=== Begin Enclosure ===

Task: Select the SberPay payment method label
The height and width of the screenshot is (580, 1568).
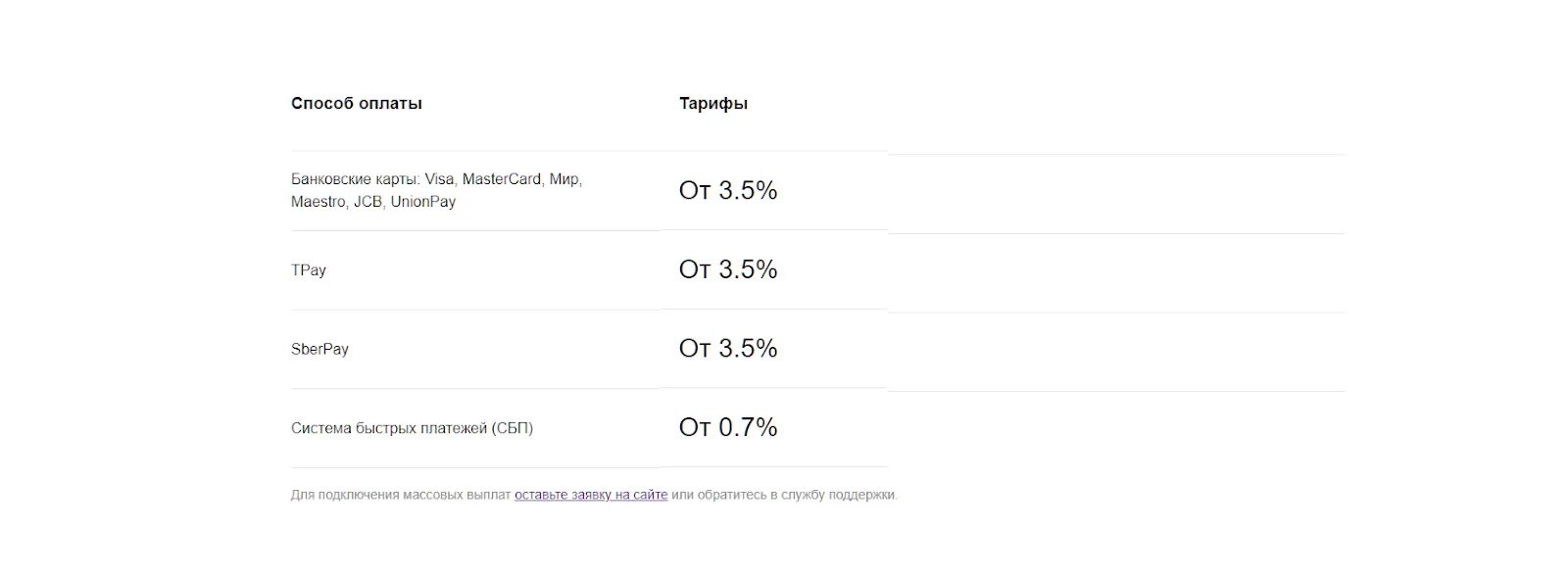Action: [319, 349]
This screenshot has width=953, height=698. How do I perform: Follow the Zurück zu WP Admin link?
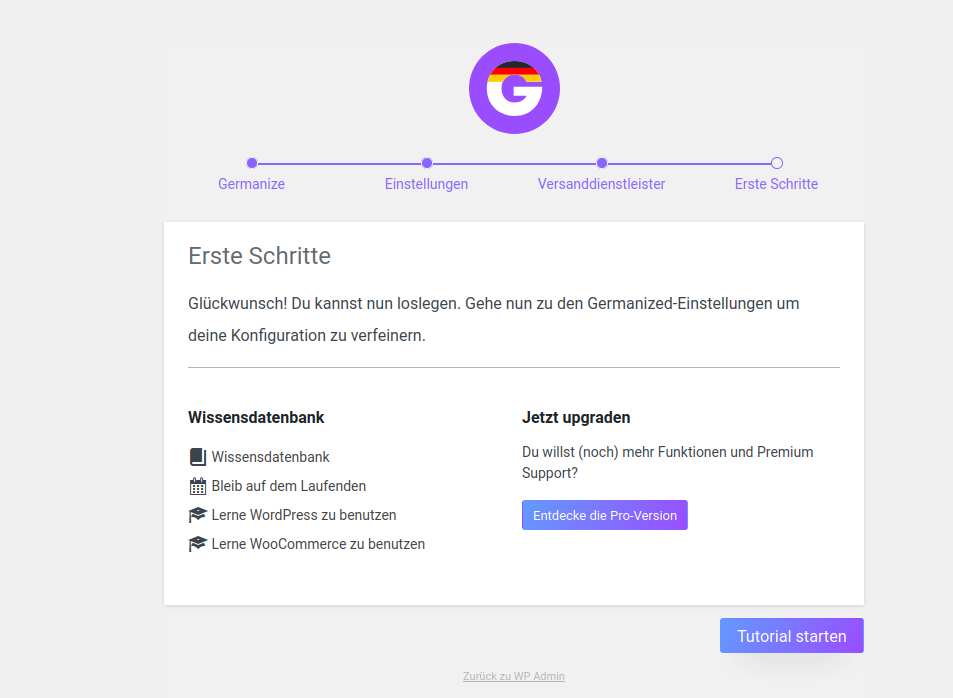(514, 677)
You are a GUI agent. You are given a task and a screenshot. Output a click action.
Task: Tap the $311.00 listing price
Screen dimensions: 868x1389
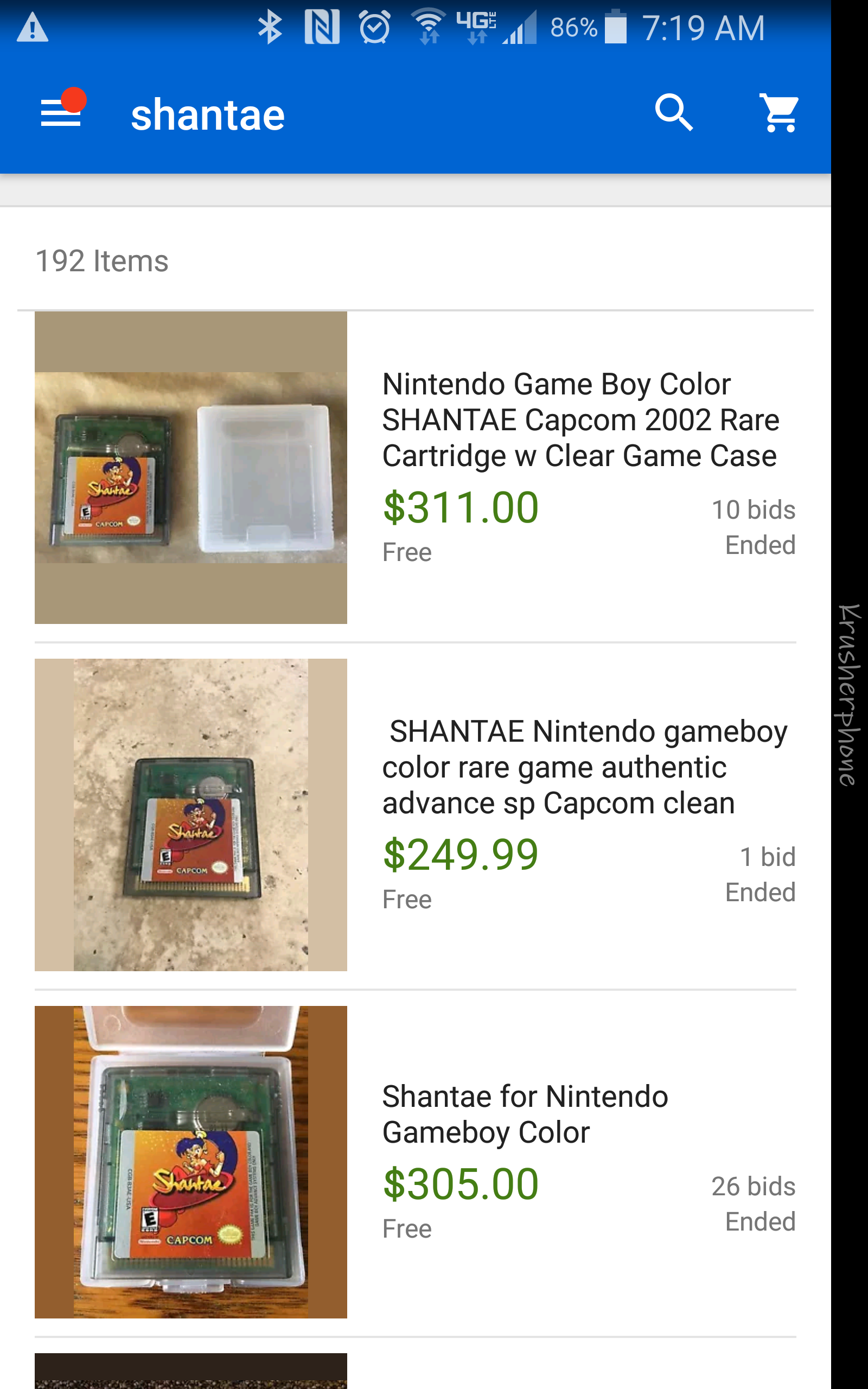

=== End Enclosure ===

» **Task to complete**
With the pictures left out, copy exactly the lines from the one containing "This screenshot has" through the last line of the data.

» **Your solution**
This screenshot has width=953, height=698. How do I perform: Follow the Zurück zu WP Admin link?
(514, 677)
You are a GUI agent. You are given a task and a screenshot. Output a click action.
Task: Tap the $311.00 listing price
Screen dimensions: 868x1389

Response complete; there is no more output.